YOUR ASSIGNMENT: Copy out the data that comes next, character for character, and leave the images aside.

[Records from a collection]
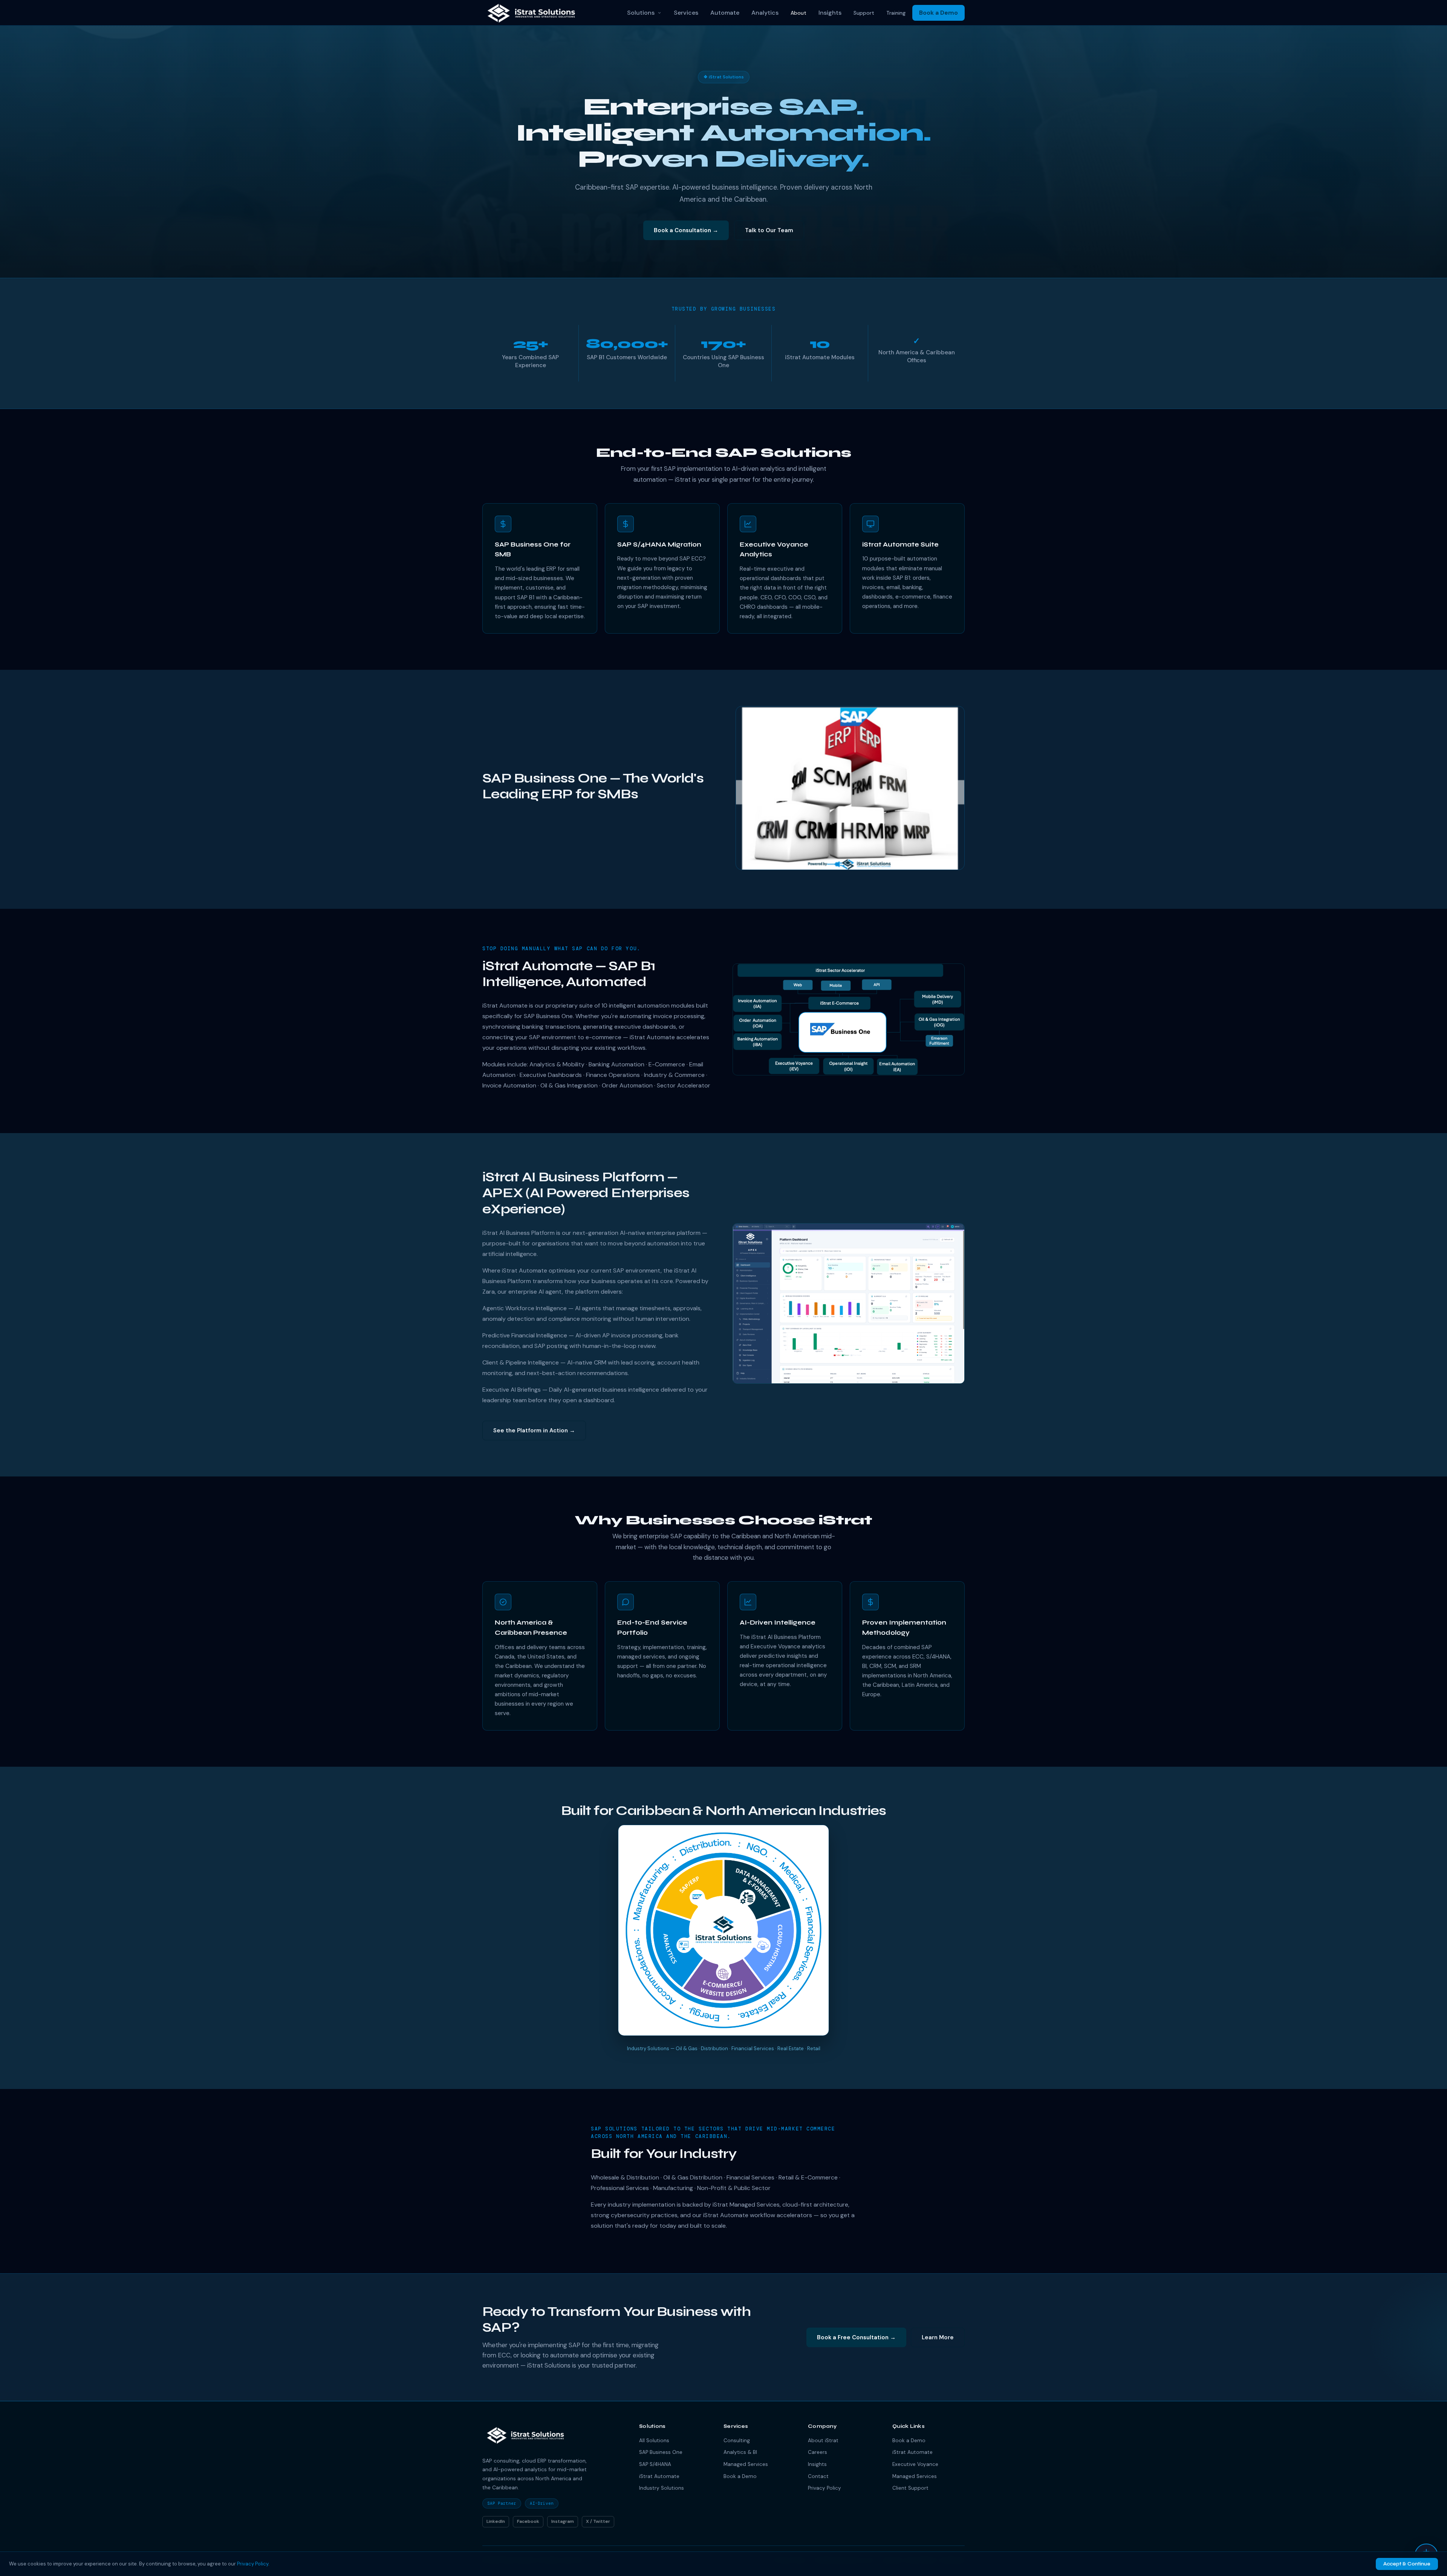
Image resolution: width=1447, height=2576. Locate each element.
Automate (724, 13)
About (798, 12)
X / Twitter (598, 2521)
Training (896, 12)
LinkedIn (495, 2521)
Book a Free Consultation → (856, 2337)
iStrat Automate (659, 2476)
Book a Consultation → (686, 230)
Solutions (641, 13)
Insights (829, 13)
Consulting (737, 2440)
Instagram (562, 2521)
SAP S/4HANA (655, 2464)
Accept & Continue (1406, 2564)
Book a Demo (938, 13)
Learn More (938, 2337)
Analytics (765, 13)
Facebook (528, 2521)
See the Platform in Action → (534, 1430)
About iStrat (823, 2440)
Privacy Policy (824, 2488)
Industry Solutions (661, 2488)
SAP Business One (660, 2452)
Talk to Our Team (769, 230)
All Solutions (654, 2440)
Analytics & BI (740, 2452)
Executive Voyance (915, 2464)
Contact (818, 2476)
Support (864, 12)
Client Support (910, 2488)
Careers (817, 2452)
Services (686, 13)
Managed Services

RESULT OF THIS TASK:
Image resolution: width=1447, height=2576. Locate each element.
Automate (724, 13)
About (798, 12)
X / Twitter (598, 2521)
Training (896, 12)
LinkedIn (495, 2521)
Book a Free Consultation → (856, 2337)
iStrat Automate (659, 2476)
Book a Consultation → (686, 230)
Solutions (641, 13)
Insights (829, 13)
Consulting (737, 2440)
Instagram (562, 2521)
SAP S/4HANA (655, 2464)
Accept & Continue (1406, 2564)
Book a Demo (938, 13)
Learn More (938, 2337)
Analytics (765, 13)
Facebook (528, 2521)
See the Platform in Action → (534, 1430)
About iStrat (823, 2440)
Privacy Policy (824, 2488)
Industry Solutions (661, 2488)
SAP Business One (660, 2452)
Talk to Our Team (769, 230)
All Solutions (654, 2440)
Analytics & BI (740, 2452)
Executive Voyance (915, 2464)
Contact (818, 2476)
Support (864, 12)
Client Support (910, 2488)
Careers (817, 2452)
Services (686, 13)
Managed Services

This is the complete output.